While the 500 Plan alone won’t develop a world-class education system, it offers one step toward that goal in increasing instructional time for students. Do the math: Multiply 500 volunteers by an hour a week over an eight-week quarter and the product is 4,000 additional hours of instruction per quarter at no additional cost to a budget-strapped school district. Just as important, the 500 Plan promotes community involvement in public education. The more time people spend in schools, they more likely they are to care about those schools. While it’s arguably problematic to ask small business owners struggling to survive a downturn to find one more hour a week, any effort that helps bridge the gap between what students know and what they need to know to succeed in the workplace benefits businesses over the long term.
It’s too bad a program so dependent on widespread community involvement wasn’t introduced in a manner encouraging more widespread media coverage.
The chamber and its Grand Junction Forum Committee, the group that helped develop the 500 plan, invited the media to a Sept. 2 event in which the plan was detailed and local business people were asked to participate. But that meeting occurred after the Grand Junction Daily Sentinel published a series of front-page stories about efforts to develop a world-class education system in Mesa County, including the efforts of the committee. By the way, Sentinel Publisher Jay Seaton serves on the committee, as does retired Editor Denny Herzog.
The committee’s efforts weren’t necessarily secret. But they weren’t widely known, either, even to some prominent government officials and active chamber members. With limited resources, the Grand Valley Business Times couldn’t possibly have covered every meeting at which the initiative might have been discussed. However, in producing a focused content section on education for the Aug. 12-26 issue, the Business Times contacted Diane Schwenke, president and chief executive officer of the chamber and a member of the Grand Junction Forum Committee, and Steve Schultz, superintendent of School District 51. Schwenke and Schultz talked a lot about how schools can better prepare students to succeed in the workplace, but failed to detail the specific initiative involving the chamber committee and school district to accomplish that goal.
It’d tough to criticize the Sentinel for publishing a scoop because the Business Times strives with every issue to offer news unavailable from other media.
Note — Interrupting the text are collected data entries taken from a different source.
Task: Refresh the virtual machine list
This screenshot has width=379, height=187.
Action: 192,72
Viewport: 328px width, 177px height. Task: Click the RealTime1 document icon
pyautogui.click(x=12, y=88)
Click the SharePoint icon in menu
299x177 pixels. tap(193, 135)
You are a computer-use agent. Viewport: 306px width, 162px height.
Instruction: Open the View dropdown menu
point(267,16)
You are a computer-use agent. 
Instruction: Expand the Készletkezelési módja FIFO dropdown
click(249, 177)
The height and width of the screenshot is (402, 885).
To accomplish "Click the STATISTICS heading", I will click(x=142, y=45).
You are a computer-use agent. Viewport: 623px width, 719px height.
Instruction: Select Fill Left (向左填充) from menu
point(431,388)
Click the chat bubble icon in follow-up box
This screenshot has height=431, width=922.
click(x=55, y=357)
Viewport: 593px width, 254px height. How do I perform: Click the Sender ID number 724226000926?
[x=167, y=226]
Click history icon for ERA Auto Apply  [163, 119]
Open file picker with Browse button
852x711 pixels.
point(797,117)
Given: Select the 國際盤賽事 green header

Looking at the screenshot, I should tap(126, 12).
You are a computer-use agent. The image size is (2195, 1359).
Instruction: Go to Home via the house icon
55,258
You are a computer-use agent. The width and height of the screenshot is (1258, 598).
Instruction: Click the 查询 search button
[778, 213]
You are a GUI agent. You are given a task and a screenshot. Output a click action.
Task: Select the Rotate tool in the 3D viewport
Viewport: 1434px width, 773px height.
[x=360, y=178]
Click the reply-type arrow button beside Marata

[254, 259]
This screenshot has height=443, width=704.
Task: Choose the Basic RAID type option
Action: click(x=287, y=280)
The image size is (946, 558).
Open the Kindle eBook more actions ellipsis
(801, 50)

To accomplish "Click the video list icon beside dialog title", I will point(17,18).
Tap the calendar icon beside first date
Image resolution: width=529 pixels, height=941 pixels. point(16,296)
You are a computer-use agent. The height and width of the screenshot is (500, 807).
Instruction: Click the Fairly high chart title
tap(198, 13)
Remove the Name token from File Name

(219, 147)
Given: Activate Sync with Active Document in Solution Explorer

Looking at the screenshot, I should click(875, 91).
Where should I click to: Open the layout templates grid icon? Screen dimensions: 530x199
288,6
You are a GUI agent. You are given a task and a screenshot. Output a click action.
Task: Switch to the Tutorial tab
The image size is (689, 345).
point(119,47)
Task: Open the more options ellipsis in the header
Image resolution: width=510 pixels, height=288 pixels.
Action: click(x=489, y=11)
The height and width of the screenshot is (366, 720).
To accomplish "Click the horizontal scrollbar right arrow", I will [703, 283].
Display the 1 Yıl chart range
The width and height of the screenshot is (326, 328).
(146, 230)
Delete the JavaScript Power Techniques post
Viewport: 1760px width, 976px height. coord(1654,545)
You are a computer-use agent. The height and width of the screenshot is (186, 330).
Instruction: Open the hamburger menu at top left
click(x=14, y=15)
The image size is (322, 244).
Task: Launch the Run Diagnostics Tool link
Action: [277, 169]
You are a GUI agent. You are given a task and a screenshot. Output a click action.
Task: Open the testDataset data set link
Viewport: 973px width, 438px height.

That’s the nature of a competitive news industry. Nonetheless, an initiative dependent on widespread community support should have been introduced to all news media outlets at the same time. That’s the best way to ensure the most widespread coverage that in turn informs the most people. Not everyone reads the Sentinel. The situation is all the more perplexing because the chamber usually does a good job of informing the media — all the media — about important events and issues.